▶ **Extracted records**:

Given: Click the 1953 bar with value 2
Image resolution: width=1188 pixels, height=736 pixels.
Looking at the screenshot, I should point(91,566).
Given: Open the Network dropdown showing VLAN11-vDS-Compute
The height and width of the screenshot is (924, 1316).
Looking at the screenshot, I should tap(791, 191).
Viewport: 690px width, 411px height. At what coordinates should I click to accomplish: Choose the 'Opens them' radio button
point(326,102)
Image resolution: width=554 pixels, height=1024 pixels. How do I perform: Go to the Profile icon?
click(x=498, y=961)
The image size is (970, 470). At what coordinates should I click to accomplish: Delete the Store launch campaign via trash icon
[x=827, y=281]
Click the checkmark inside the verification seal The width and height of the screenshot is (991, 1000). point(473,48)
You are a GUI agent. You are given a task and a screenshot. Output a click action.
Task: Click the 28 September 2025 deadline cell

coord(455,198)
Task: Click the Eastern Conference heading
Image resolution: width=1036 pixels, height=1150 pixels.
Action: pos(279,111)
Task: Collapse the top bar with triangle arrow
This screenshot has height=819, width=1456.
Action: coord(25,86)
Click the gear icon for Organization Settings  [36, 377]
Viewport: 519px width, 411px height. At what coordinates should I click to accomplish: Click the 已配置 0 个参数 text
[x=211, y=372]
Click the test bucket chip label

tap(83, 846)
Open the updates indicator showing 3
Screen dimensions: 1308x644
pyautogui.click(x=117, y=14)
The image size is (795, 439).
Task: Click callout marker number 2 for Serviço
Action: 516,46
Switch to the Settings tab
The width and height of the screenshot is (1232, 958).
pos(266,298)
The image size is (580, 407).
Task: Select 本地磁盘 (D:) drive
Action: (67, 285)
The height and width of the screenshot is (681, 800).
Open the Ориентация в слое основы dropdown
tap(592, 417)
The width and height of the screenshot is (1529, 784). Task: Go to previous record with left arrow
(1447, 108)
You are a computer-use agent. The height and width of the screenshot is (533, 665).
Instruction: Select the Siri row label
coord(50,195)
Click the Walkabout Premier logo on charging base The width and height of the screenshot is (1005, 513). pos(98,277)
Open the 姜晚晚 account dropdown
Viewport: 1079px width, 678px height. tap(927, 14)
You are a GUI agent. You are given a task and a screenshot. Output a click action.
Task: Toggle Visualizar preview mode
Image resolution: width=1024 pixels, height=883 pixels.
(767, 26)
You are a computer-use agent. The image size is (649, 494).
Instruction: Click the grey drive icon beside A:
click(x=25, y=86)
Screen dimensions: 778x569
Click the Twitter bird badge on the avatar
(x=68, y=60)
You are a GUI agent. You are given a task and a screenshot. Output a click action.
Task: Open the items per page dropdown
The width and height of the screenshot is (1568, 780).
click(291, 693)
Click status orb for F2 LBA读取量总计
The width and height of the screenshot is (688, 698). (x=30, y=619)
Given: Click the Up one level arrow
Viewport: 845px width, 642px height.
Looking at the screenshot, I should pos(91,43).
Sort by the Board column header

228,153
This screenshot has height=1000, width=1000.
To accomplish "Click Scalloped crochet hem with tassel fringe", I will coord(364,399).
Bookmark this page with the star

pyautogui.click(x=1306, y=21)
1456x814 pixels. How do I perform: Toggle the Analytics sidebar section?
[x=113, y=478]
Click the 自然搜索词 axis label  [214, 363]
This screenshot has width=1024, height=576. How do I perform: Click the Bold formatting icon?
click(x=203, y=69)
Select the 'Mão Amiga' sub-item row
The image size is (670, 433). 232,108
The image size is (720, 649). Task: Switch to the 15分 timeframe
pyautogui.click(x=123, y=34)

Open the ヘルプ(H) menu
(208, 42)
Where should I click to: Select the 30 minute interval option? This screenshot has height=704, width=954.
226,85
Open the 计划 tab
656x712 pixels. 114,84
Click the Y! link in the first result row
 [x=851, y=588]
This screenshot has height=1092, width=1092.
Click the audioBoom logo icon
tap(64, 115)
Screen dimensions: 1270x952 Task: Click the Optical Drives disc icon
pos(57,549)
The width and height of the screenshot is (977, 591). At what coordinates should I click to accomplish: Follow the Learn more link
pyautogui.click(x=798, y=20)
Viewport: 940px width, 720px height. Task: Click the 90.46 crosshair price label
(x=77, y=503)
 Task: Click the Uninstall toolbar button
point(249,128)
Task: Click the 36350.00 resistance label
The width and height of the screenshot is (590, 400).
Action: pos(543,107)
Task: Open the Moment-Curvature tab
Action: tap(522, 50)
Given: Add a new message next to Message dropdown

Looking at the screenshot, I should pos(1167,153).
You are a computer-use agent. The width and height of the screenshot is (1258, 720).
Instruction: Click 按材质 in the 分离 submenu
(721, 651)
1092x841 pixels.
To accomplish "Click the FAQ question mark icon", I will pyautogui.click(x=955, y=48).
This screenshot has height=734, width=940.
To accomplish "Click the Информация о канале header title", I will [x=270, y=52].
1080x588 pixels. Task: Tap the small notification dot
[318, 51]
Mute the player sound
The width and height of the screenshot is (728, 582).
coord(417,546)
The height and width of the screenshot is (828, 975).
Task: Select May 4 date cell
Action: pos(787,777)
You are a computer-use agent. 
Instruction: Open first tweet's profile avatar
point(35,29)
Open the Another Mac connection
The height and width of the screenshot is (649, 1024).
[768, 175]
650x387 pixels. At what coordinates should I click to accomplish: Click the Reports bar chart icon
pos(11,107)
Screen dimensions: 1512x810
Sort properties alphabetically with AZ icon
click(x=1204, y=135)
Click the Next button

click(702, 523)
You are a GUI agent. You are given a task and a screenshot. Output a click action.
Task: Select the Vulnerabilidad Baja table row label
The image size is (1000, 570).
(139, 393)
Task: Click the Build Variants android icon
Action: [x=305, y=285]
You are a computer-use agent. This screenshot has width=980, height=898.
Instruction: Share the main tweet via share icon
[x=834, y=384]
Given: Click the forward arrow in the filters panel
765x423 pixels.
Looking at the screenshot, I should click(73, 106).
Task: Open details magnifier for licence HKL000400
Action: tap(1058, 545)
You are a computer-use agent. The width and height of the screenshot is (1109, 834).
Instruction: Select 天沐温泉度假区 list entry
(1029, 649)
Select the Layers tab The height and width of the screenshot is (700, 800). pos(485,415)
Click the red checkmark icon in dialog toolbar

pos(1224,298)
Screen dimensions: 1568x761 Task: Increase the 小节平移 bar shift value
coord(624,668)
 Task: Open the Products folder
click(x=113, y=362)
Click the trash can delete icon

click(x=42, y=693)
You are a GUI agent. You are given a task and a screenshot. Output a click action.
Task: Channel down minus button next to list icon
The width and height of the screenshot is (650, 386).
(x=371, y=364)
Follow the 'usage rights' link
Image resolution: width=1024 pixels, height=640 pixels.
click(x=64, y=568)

▶ **Task to carry out**: In the entries above, find every line with the word "computer" and list it.

▶ **Problem solution**:
You are a computer-use agent. The height and width of the screenshot is (533, 665).
You are a computer-use agent. The image size is (649, 494).
You are a computer-use agent. The width and height of the screenshot is (1258, 720).
You are a computer-use agent. 
You are a computer-use agent. This screenshot has width=980, height=898.
You are a computer-use agent. The width and height of the screenshot is (1109, 834).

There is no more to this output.